PROBLEM STATEMENT
Below are records; give the number of their lines that contain "agent", and only that number.

STORED DATA

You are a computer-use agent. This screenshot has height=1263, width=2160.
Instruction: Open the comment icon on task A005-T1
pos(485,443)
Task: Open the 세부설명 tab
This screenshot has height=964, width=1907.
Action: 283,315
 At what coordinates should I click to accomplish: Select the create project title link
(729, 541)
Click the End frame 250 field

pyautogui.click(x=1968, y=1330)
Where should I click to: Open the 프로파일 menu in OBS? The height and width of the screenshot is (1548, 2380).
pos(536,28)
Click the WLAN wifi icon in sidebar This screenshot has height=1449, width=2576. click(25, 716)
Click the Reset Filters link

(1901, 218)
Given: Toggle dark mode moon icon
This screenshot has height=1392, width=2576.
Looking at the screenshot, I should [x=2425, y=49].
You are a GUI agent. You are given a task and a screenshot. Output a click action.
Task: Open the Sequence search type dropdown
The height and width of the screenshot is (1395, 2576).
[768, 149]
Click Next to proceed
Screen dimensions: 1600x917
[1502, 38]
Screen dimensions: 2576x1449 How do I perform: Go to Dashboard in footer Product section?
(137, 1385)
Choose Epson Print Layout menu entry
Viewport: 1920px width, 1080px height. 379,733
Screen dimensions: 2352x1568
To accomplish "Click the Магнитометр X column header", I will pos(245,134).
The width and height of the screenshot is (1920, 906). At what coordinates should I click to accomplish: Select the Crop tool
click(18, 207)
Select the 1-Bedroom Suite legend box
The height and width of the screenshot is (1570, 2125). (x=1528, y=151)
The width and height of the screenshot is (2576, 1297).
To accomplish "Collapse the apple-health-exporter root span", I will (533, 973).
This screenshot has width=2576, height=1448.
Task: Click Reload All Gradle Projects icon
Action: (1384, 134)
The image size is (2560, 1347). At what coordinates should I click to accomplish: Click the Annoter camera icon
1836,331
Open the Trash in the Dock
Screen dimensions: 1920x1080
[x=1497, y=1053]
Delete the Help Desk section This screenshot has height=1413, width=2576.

RESPONSE TO THIS EXERCISE
2